• **Directions**
Repeat the material word for word, starting with the line that contains "Click the Midigator plugin logo card" and continuing through the end of the material. Omit the pictures.
[start of Available records]
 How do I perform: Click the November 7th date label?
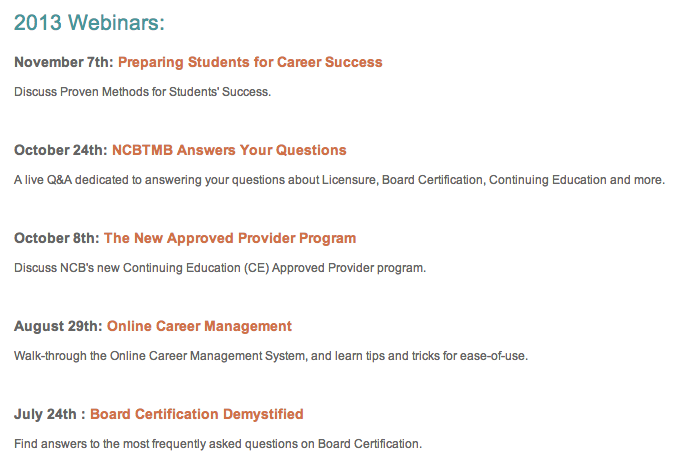coord(64,62)
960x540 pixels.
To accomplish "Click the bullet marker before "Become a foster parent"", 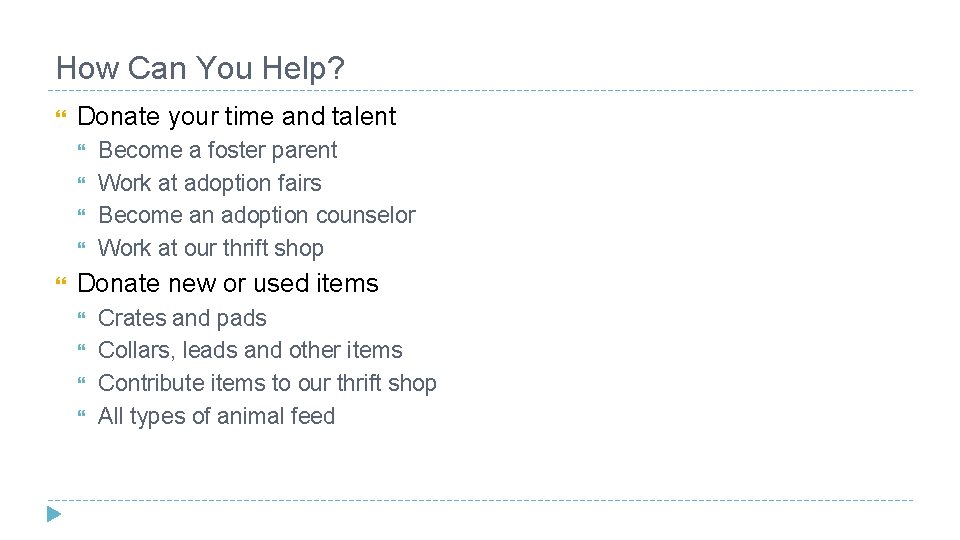I will (x=84, y=151).
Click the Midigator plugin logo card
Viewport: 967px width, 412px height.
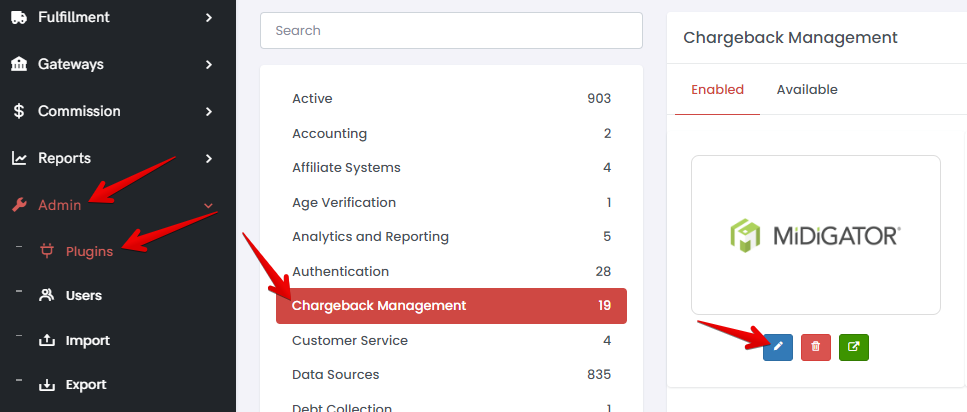click(x=816, y=235)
[end of Available records]
• **Response to the task**
Click the Midigator plugin logo card
Viewport: 967px width, 412px height.
click(x=816, y=235)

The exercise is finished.